Work order:
Report only the number of lines below in which the string "range" appears.

=-=-=-=-=

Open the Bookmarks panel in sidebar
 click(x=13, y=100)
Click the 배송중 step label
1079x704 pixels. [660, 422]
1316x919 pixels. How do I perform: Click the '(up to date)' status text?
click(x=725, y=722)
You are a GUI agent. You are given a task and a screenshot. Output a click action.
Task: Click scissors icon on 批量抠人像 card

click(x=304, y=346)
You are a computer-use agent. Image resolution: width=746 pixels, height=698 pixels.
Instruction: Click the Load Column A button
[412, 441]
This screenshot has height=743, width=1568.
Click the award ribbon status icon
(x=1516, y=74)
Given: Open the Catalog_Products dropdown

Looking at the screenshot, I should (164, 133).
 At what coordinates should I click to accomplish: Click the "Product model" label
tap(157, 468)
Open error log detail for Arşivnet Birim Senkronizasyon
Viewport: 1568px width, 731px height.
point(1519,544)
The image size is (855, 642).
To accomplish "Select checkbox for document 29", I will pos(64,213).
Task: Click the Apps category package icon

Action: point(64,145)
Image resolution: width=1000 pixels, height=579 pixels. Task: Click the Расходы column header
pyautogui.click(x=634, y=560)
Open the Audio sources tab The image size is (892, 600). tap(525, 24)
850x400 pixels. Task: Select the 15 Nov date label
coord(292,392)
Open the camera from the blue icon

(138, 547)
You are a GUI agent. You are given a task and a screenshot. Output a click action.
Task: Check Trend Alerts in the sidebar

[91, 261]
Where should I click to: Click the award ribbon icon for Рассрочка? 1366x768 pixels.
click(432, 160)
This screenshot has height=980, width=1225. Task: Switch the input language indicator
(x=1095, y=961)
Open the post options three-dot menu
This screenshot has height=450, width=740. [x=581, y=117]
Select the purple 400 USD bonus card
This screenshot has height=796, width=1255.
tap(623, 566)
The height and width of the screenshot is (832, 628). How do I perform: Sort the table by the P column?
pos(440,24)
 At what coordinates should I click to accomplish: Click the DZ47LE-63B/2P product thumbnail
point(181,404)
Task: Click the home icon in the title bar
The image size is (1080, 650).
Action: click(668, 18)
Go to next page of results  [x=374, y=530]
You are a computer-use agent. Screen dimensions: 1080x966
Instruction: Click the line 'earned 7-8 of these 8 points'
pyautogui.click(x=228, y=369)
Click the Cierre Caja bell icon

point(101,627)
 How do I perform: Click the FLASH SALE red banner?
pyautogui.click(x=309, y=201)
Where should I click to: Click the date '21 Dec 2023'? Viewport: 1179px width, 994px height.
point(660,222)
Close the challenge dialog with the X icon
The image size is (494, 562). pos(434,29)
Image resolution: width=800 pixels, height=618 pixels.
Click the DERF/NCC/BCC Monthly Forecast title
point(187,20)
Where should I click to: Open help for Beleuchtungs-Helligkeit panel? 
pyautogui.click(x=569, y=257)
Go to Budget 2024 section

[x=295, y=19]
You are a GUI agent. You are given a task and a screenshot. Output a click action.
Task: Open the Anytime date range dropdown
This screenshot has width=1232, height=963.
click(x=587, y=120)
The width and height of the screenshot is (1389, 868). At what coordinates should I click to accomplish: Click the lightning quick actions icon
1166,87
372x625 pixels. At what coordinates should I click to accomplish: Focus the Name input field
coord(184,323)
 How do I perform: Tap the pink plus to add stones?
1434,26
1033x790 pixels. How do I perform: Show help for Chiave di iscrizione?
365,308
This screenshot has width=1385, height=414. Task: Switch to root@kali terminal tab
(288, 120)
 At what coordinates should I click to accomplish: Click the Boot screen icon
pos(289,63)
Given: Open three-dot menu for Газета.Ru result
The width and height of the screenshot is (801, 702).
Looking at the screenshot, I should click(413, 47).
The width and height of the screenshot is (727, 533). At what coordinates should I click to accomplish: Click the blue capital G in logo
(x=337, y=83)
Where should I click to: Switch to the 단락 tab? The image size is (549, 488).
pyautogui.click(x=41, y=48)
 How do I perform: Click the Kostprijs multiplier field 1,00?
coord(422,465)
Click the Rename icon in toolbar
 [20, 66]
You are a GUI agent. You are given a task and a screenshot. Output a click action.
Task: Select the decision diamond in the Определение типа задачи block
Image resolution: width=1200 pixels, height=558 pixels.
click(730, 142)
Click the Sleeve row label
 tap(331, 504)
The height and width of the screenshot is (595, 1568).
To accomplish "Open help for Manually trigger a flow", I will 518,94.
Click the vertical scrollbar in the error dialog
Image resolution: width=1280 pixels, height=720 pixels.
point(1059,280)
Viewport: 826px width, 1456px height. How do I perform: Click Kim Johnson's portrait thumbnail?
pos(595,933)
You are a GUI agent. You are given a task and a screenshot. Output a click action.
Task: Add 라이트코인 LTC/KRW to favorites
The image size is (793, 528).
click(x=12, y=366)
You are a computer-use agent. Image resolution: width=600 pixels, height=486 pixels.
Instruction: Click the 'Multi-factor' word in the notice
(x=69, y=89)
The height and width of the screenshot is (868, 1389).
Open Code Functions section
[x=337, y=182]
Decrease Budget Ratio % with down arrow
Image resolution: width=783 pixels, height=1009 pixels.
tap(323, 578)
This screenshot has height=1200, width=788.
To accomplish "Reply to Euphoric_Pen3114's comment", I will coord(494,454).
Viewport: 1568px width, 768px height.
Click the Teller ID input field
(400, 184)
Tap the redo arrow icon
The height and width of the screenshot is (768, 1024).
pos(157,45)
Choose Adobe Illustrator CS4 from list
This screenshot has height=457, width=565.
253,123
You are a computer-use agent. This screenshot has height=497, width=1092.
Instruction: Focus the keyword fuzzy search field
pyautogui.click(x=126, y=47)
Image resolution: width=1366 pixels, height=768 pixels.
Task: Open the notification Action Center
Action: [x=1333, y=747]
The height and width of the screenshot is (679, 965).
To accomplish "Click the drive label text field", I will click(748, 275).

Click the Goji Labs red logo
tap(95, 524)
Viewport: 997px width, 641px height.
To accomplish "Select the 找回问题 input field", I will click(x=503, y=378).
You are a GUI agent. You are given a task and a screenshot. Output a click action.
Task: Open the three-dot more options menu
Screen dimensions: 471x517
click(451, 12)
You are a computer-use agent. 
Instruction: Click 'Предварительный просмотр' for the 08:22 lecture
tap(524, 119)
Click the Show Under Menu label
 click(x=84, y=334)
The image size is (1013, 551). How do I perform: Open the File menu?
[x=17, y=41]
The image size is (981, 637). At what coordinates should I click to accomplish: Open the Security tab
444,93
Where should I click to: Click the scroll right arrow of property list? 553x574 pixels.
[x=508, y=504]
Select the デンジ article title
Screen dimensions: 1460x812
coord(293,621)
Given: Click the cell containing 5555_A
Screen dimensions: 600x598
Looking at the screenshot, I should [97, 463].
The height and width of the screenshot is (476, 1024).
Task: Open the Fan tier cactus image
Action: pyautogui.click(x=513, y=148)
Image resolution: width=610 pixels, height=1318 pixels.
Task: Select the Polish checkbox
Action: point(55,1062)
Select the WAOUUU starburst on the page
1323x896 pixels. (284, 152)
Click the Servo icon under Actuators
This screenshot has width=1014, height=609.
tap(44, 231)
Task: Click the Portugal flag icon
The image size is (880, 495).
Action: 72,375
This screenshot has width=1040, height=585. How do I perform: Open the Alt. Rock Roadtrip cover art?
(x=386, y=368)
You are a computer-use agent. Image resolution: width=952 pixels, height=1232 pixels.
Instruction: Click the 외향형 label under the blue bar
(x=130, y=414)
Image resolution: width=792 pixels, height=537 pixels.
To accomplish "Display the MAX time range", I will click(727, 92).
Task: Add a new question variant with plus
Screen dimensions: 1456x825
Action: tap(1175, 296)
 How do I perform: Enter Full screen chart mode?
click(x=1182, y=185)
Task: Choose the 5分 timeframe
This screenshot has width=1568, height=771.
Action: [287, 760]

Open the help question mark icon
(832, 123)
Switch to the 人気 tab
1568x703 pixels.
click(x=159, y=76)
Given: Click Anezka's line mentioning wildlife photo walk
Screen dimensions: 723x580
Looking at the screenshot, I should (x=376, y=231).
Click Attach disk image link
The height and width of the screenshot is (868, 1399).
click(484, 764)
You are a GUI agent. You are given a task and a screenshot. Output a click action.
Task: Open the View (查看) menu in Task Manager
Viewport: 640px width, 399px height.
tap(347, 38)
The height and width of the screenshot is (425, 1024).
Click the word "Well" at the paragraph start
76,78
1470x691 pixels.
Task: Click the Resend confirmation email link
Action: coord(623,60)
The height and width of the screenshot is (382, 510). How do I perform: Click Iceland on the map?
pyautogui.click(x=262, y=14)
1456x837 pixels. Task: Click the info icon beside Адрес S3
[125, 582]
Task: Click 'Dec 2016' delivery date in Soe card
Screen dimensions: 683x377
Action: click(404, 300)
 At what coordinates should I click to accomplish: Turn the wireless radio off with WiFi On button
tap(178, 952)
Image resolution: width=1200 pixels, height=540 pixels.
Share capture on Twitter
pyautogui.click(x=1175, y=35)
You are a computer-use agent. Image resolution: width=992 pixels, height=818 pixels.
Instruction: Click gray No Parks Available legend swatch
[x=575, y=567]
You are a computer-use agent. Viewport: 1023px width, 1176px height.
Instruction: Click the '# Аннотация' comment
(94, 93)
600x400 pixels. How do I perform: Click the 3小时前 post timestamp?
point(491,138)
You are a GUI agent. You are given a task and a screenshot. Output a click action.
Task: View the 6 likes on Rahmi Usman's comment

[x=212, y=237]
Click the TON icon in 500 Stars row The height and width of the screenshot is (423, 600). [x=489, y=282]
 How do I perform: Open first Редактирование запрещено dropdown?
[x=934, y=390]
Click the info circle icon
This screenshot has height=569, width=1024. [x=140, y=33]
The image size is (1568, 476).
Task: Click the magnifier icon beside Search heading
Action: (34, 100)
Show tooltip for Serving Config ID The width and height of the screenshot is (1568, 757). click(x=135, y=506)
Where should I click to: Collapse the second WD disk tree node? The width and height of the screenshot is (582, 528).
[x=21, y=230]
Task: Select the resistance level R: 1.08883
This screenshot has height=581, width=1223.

=-=-=-=-=

Written answer:
2